Hutangnya yang saat itu jatuh tempo tak bisa dibayar sehingga pesawatnya yang mendarat di luar negri nyaris disita pengadilan.
Singkat cerita masuklah CEO Abdul Gani yang menimpin transformasi. Yang utama diubah bukan teknis, tetapi paradigma. Ketepatan waktu dan load factor bisa diperbaiki dalam waktu setahun. Pelayanan membaik. Good governance dan system diterapkan.
Tentu banyak yang gelisah. Tetapi cashflow menjadi positif. Mereka bekerja bak kancil melawan kemuskilan. Kerja-kerja-kerja siang dan malam.
Saya adalah sedikit di antara pihak yang menyaksikan dan mendampingi mereka. Siang malam, menghadapi orang-orang yang marah dan resisten.
Alhasil banyak orang baik dan eksekutif handal yang bisa diajak "menari". Garuda Indonesia berhasil terbang dengan gagah kembali. Demikian pula Indonesia hari ini. Tak ada yang bisa mengalahkan prestasi orang yang bekerja. Banyak ngomong saja, apalagi ngawur-ngawuran, tak akan membawa kemakmuran. Itu sudah hukum alam.
Kini Harus Lebih Baik
Tetapi begitulah manusia berusaha. Kampanye “kini lebih baik” saat itu dimaksudkan untuk membangun kepercayaan publik yang telah patah arang terhadap Garuda untuk kembali. Mereka sudah lebih dulu jatuh cinta pada armada udara asing. Garuda Indonesia seakan mengatakan, “coba dulu dong baru berkomentar.”
Sambutan di luar (pasar) mulanya sangat sinikal karena layanan buruk sekali selama bertahun-tahun. Sementara armada dari negri tetangga berubah bagus sekali.
Tahun-tahun berikutnya Garuda mendapat kepercayaan yang besar dari dunia sebagai the most improved airlines. Akhirnya publik di sini pun menerimanya.
Namun siapakah yang tetap berbicara buruk dan sinikal? Anda benar. Mereka adalah orang-orang yang ingin segera mengganti pimpinan. Maka sekalipun mereka melihat perubahan, mereka pantang memuji.
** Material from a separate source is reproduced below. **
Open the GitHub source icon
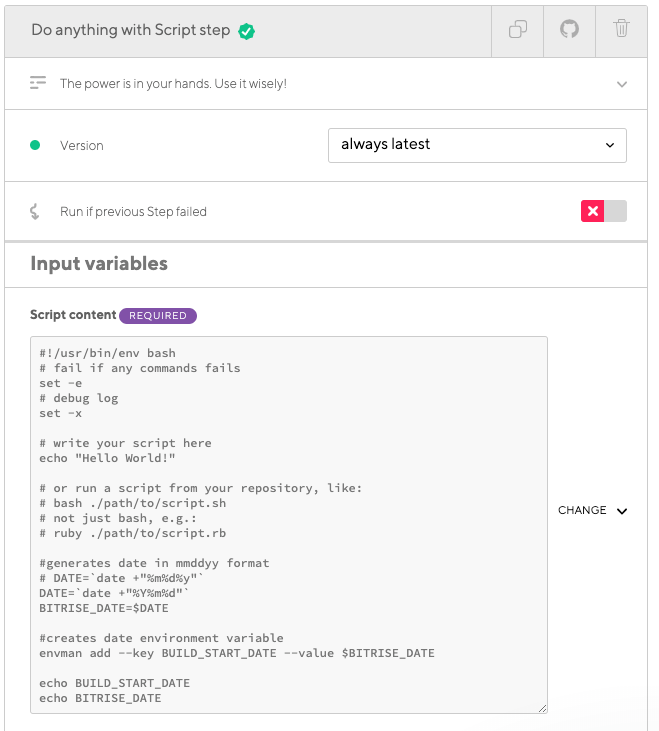This screenshot has height=731, width=659. coord(569,29)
Yang kedua, mereka yang duduk di luar dan tak pernah naik pesawat samasekali. Itulah para komentator yang hanya berpikir memakai persepsi. Dan sepanjang zaman mereka akan selalu ada.
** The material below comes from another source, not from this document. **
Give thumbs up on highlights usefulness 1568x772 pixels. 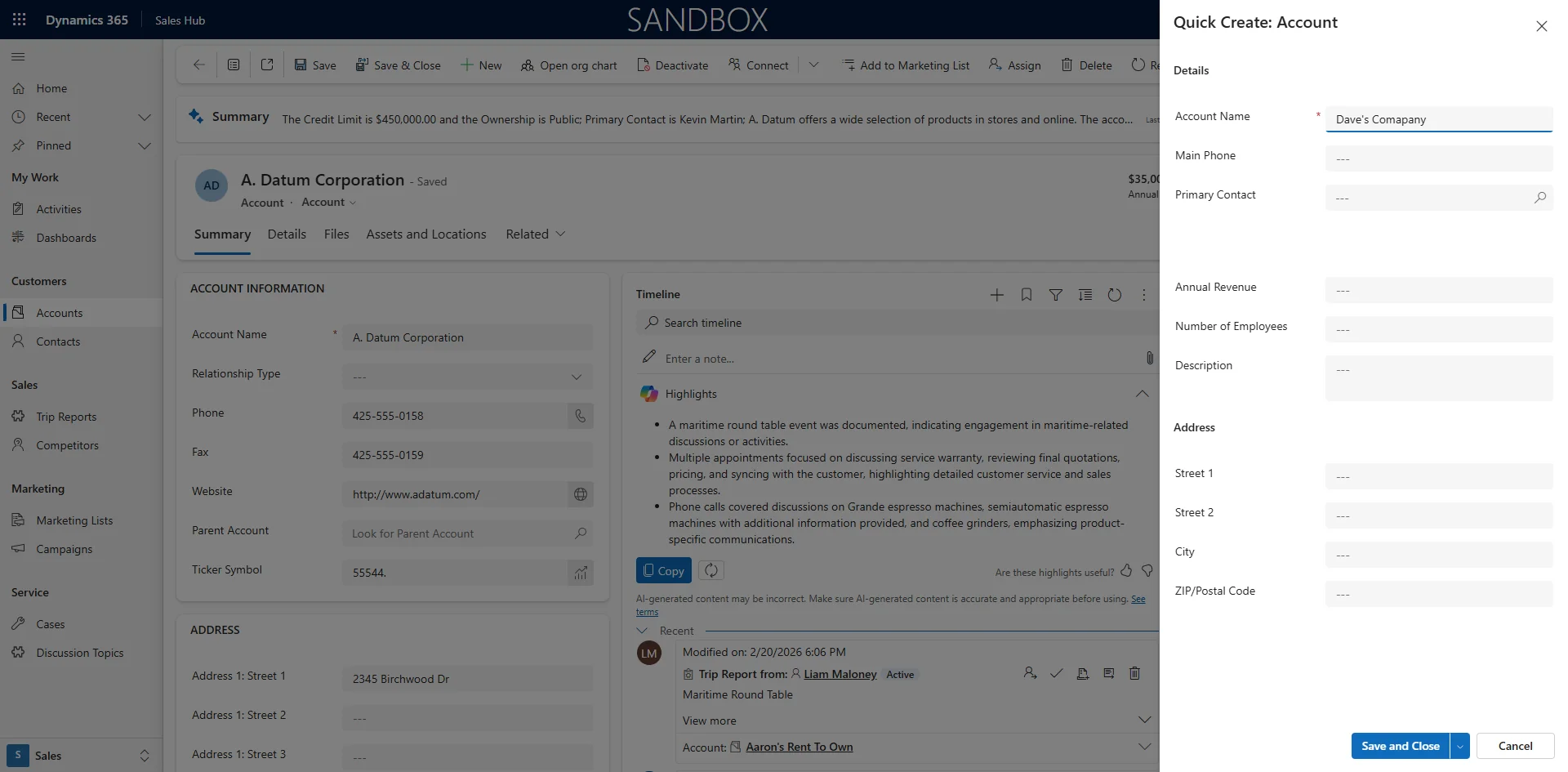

Tetapi masih ada satu lagi, orang-orang lama.
Sejumlah eksekutif menilai kampanye kini lebih baik sebagai hal yang buruk. Maklum mereka adalah bagian dari masa lalu. “Kalau hari ini lebih baik, maka kalian secara implisit mengatakan kami kurang baik.”
Demikianlah pembangunan atau perbaikan. Setiap generasi selalu mengupayakan kemajuan, yang dalam banyak hal berarti mengatasi hambatan-hambatan yang tak bisa dilakukan para pendahulu.